= To do =
Which lines of the entries contain the word "This"? Please list them.

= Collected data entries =

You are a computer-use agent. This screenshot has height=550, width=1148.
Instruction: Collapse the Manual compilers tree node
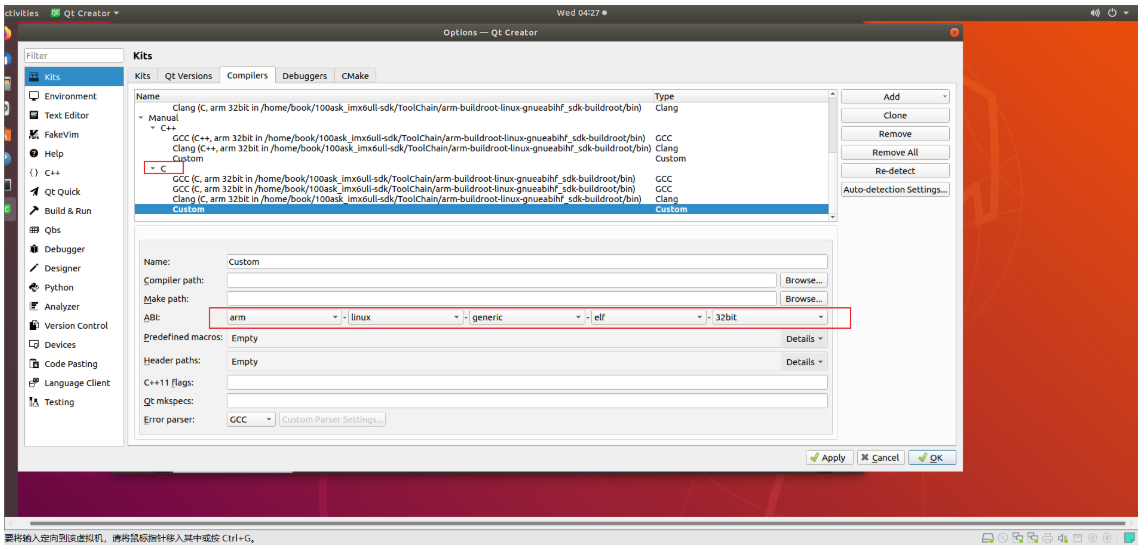[x=140, y=118]
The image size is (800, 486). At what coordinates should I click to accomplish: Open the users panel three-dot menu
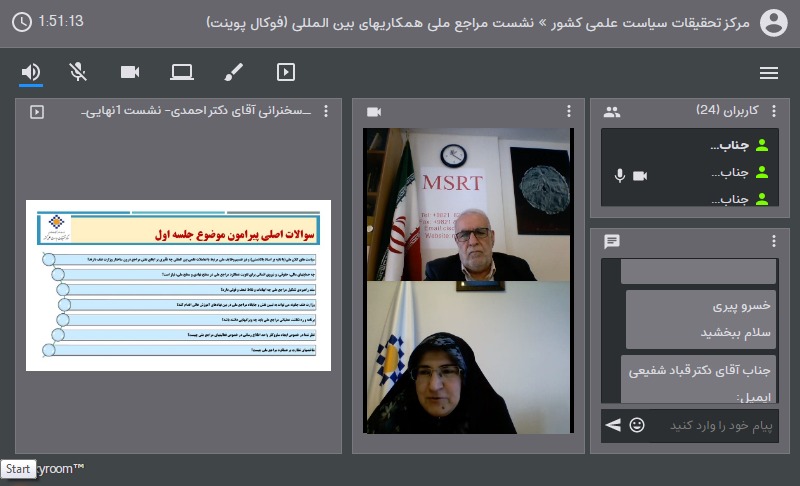click(772, 112)
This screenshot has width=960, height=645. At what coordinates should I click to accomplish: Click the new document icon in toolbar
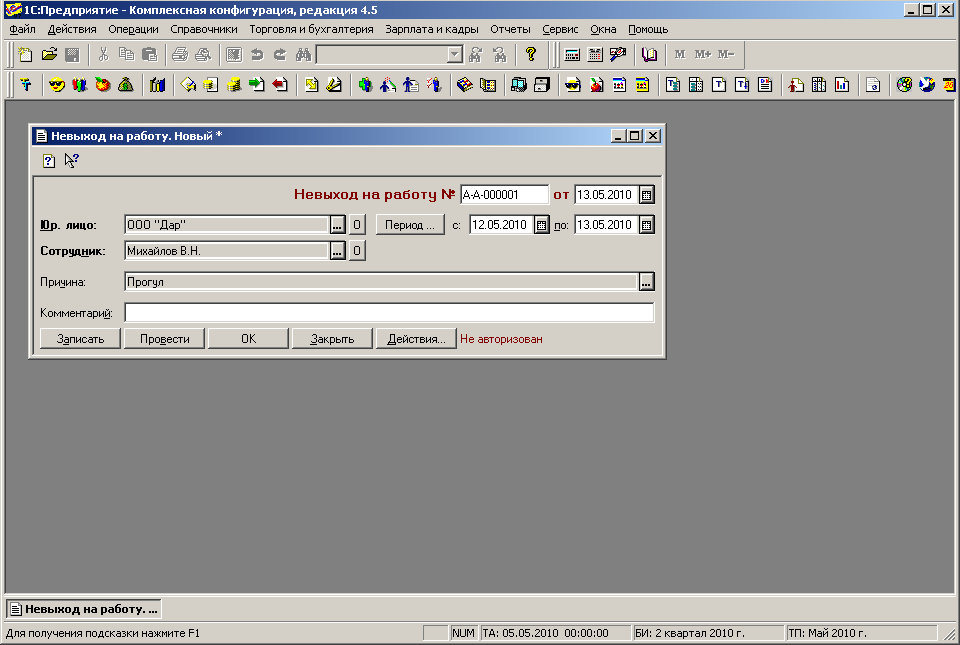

= The completed task =
You are a computer-use agent. This screenshot has height=550, width=1148.
This screenshot has width=960, height=645. At what coordinates should I click to accomplish: Click the new document icon in toolbar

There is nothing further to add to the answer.